Given exercise 1
Recast every line of the listing below as a JSON list of strings, one string per line with blank lines dropped, and don't include the Bitcoin passage. Omit the pictures from the result.

Extracted text
** start **
Compare it to the stock markets, which after almost 30% crashes (which technically makes it a bear market), are at their all-time-highs, made possible only with the massive corporate bailouts by national governments. While the Federal Reserve in the US printed $3 trillion (plus another $2 trillion on the way), the Bank of England likely printed towards £1 trillion, and many more around the world are following suit. To put it into perspective, the Fed printed $3.9 trillion between 2008 and 2014, including the 2008 financial crisis. They have already surpassed this mark within the last seven months alone, with more to come. According to the Institute of International Finance, Governments and companies took on $15 trillion more borrowing in first nine months of 2020, taking the debt to GDP ratio to 365%, up from 320% at the end of 2019.
This is exactly why Bitcoin exists. But, it is more than just a hedge against inflation. Bitcoin is essentially a massive short position against the entire financial system. It has value because it is unlike any asset class that has ever been. It is a digital asset that exists in a peer-to-peer permissionless network. As long as there is someone willing to keep the network running, Bitcoin will survive. It is fungible like gold, but unforgably scarce coupled with diminishing returns with the halvening of mining reward every four years. This is what makes it so desirable, and creates these recurring market cycles.
However, this time the demand for Bitcoin isn’t coming from the retail market as much as it is coming from institutions. A quick search at Google Trends for the word “Bitcoin” would show that the interest today isn’t anywhere close to that of 2017.
** end **
Input material
** start **
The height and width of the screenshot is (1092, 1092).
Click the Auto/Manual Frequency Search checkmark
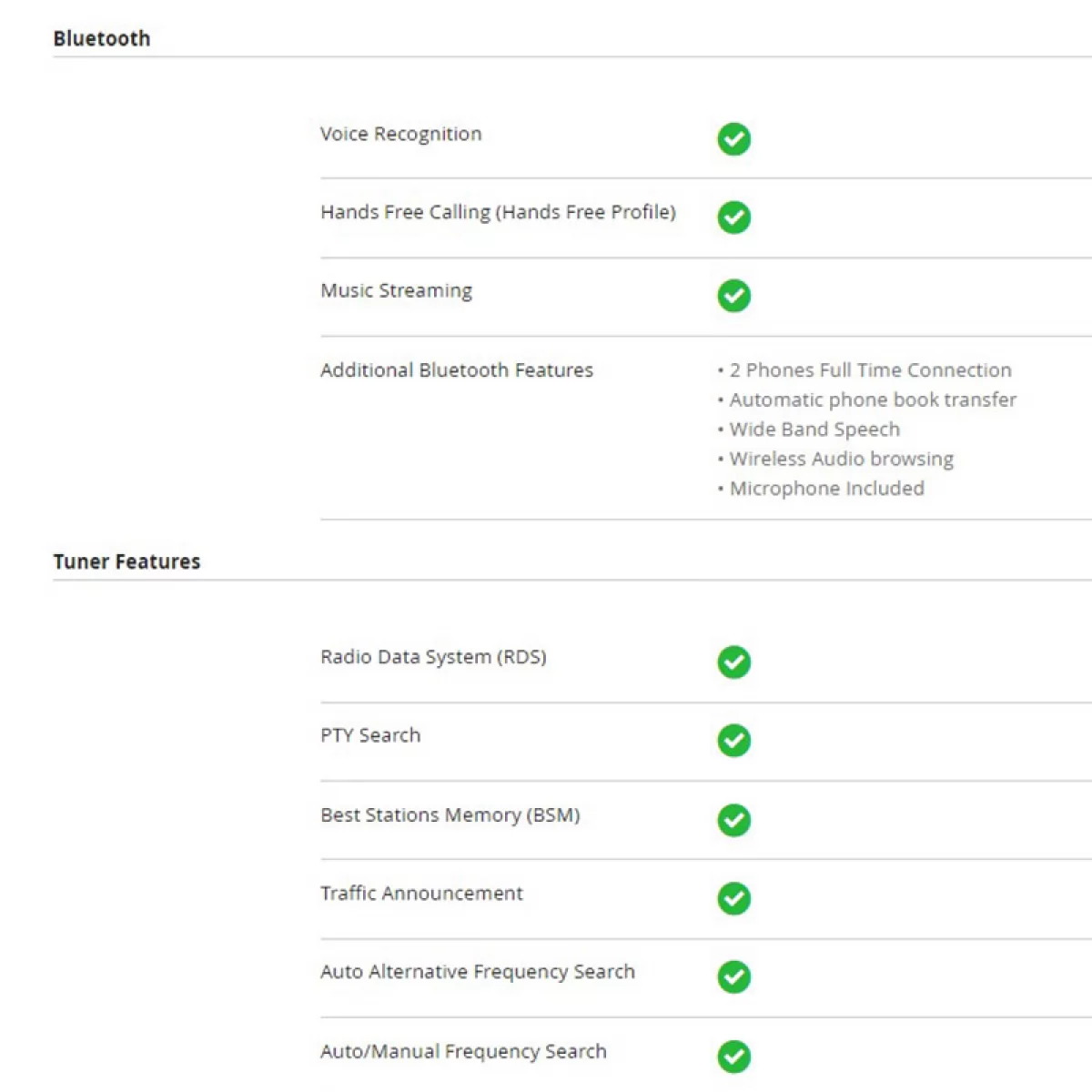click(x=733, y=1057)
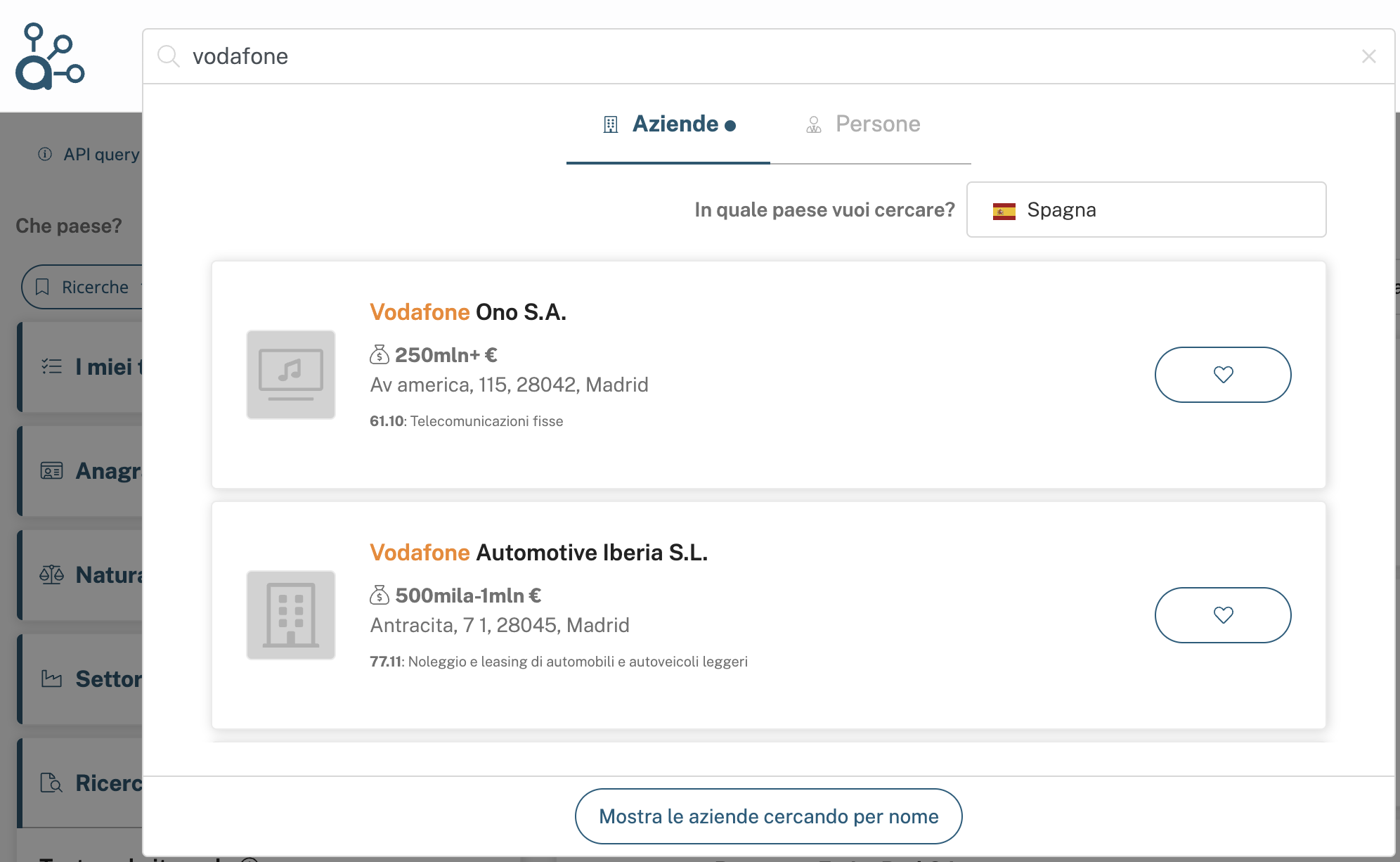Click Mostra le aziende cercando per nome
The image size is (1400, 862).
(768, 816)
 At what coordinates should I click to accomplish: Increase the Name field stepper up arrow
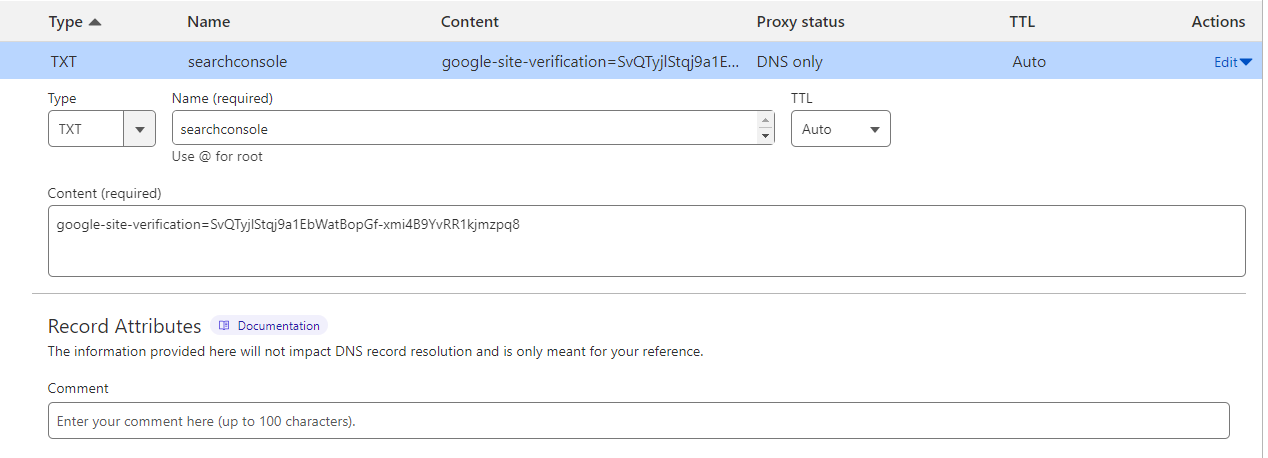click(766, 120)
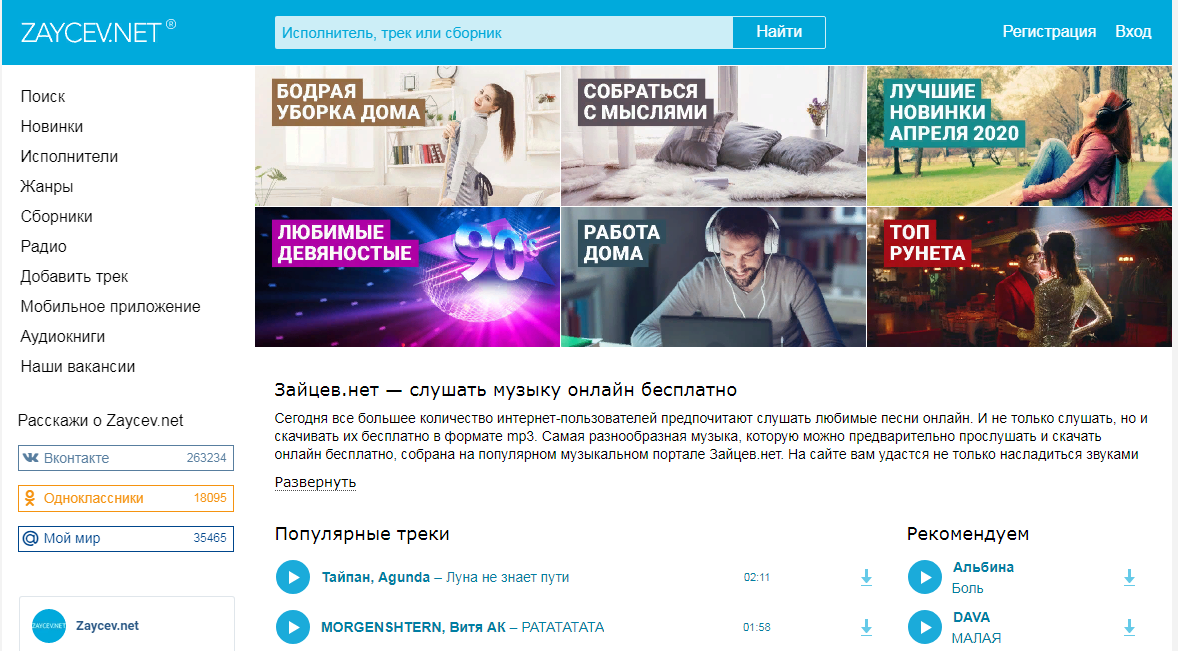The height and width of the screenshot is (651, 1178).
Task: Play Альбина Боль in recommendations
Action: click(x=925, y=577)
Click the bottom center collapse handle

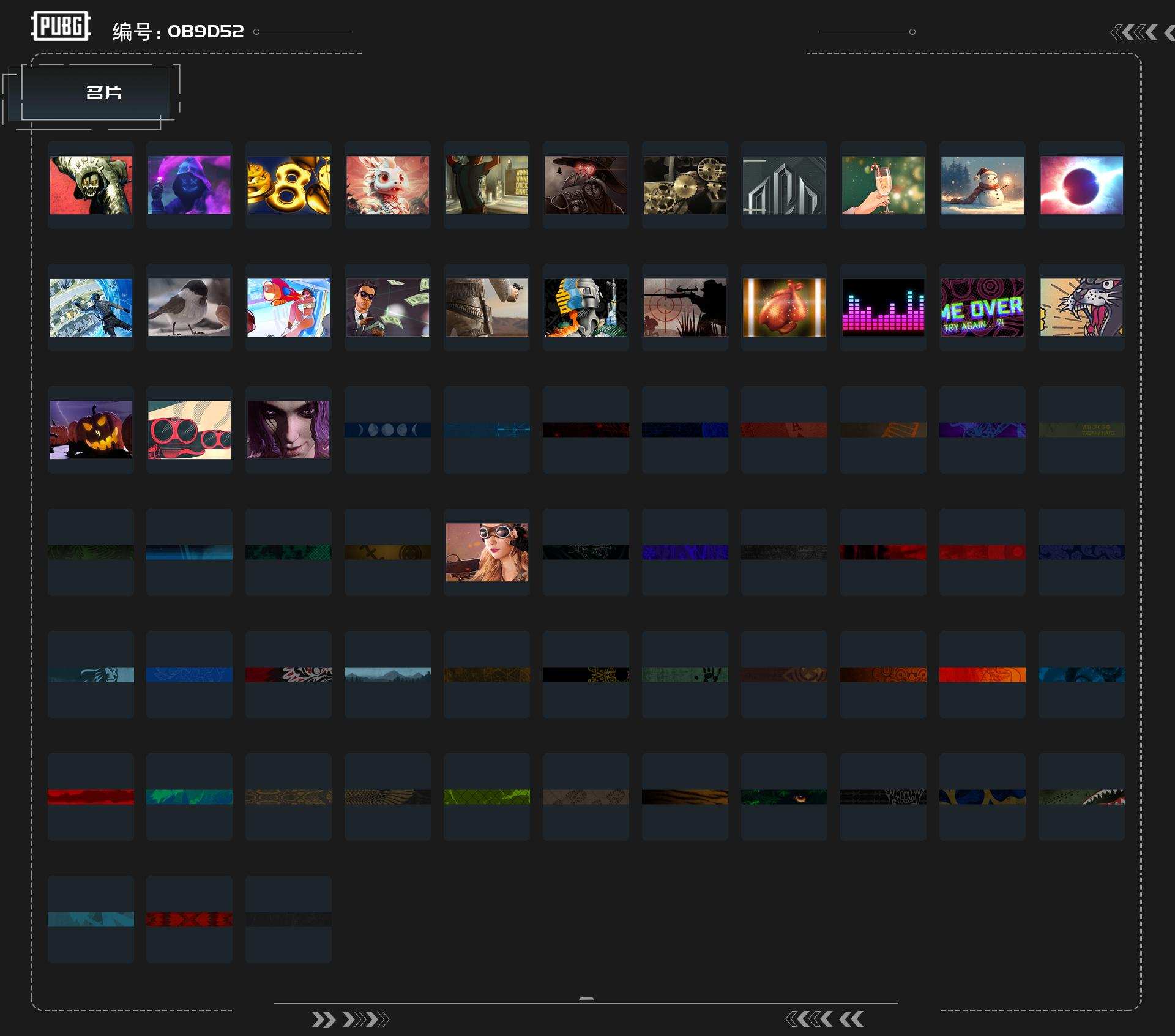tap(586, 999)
** end **
Given exercise 2
List every sum of money in the Bitcoin passage that is expressed in trillions.

Problem solution 1
[
  "The height and width of the screenshot is (1092, 1092).",
  "Click the Auto/Manual Frequency Search checkmark",
  "click(x=733, y=1057)",
  "Click Mostra le aziende cercando per nome",
  "The image size is (1400, 862).",
  "(768, 816)",
  " At what coordinates should I click to accomplish: Increase the Name field stepper up arrow",
  "click(766, 120)",
  "The height and width of the screenshot is (651, 1178).",
  "Task: Play Альбина Боль in recommendations",
  "Action: click(x=925, y=577)",
  "Click the bottom center collapse handle",
  "tap(586, 999)"
]

Problem solution 2
- $3 trillion
- $2 trillion
- £1 trillion
- $3.9 trillion
- $15 trillion